### TASK GOAL
All records below are to be repeated precisely, with nothing added.

Collected data
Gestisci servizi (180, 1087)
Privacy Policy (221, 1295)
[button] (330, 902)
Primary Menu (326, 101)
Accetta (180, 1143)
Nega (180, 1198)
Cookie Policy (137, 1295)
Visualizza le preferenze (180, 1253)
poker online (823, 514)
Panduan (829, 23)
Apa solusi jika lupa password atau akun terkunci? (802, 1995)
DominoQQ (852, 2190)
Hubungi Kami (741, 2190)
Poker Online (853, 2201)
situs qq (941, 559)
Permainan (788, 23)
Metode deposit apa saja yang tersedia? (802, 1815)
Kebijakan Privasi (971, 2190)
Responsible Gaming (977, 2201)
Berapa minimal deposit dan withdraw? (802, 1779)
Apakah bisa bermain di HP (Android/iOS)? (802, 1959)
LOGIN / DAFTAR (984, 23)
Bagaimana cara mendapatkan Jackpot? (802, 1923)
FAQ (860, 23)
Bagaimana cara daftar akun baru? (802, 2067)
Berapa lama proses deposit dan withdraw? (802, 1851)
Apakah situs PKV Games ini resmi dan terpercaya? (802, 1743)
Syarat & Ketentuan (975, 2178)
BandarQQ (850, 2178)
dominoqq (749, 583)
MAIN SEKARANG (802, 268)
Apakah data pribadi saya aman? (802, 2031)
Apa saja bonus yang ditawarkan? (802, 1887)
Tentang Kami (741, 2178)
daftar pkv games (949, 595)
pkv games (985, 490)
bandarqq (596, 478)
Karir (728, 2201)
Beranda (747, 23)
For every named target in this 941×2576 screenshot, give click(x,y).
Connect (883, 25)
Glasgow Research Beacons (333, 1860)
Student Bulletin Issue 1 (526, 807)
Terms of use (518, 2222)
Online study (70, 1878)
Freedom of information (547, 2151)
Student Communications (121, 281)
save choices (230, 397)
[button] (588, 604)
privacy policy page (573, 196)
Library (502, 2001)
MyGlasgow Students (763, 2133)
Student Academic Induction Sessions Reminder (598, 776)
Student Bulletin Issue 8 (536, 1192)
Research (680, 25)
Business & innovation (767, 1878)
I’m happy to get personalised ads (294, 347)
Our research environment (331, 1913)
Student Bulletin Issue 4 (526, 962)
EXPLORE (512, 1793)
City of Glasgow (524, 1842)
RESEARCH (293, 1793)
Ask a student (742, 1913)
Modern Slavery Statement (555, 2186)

### TASK RESULT
Gestisci servizi (180, 1087)
Privacy Policy (221, 1295)
[button] (330, 902)
Primary Menu (326, 101)
Accetta (180, 1143)
Nega (180, 1198)
Cookie Policy (137, 1295)
Visualizza le preferenze (180, 1253)
poker online (823, 514)
Panduan (829, 23)
Apa solusi jika lupa password atau akun terkunci? (802, 1995)
DominoQQ (852, 2190)
Hubungi Kami (741, 2190)
Poker Online (853, 2201)
situs qq (941, 559)
Permainan (788, 23)
Metode deposit apa saja yang tersedia? (802, 1815)
Kebijakan Privasi (971, 2190)
Responsible Gaming (977, 2201)
Berapa minimal deposit dan withdraw? (802, 1779)
Apakah bisa bermain di HP (Android/iOS)? (802, 1959)
LOGIN / DAFTAR (984, 23)
Bagaimana cara mendapatkan Jackpot? (802, 1923)
FAQ (860, 23)
Bagaimana cara daftar akun baru? (802, 2067)
Berapa lama proses deposit dan withdraw? (802, 1851)
Apakah situs PKV Games ini resmi dan terpercaya? (802, 1743)
Syarat & Ketentuan (975, 2178)
BandarQQ (850, 2178)
dominoqq (749, 583)
MAIN SEKARANG (802, 268)
Apakah data pribadi saya aman? (802, 2031)
Apa saja bonus yang ditawarkan? (802, 1887)
Tentang Kami (741, 2178)
daftar pkv games (949, 595)
pkv games (985, 490)
bandarqq (596, 478)
Karir (728, 2201)
Beranda (747, 23)
For every named target in this 941×2576 screenshot, give click(x,y).
Connect (883, 25)
Glasgow Research Beacons (333, 1860)
Student Bulletin Issue 1 (526, 807)
Terms of use (518, 2222)
Online study (70, 1878)
Freedom of information (547, 2151)
Student Communications (121, 281)
save choices (230, 397)
[button] (588, 604)
privacy policy page (573, 196)
Library (502, 2001)
MyGlasgow Students (763, 2133)
Student Academic Induction Sessions Reminder (598, 776)
Student Bulletin Issue 8 (536, 1192)
Research (680, 25)
Business & innovation (767, 1878)
I’m happy to get personalised ads (294, 347)
Our research environment (331, 1913)
Student Bulletin Issue 4 (526, 962)
EXPLORE (512, 1793)
City of Glasgow (524, 1842)
RESEARCH (293, 1793)
Ask a student (742, 1913)
Modern Slavery Statement (555, 2186)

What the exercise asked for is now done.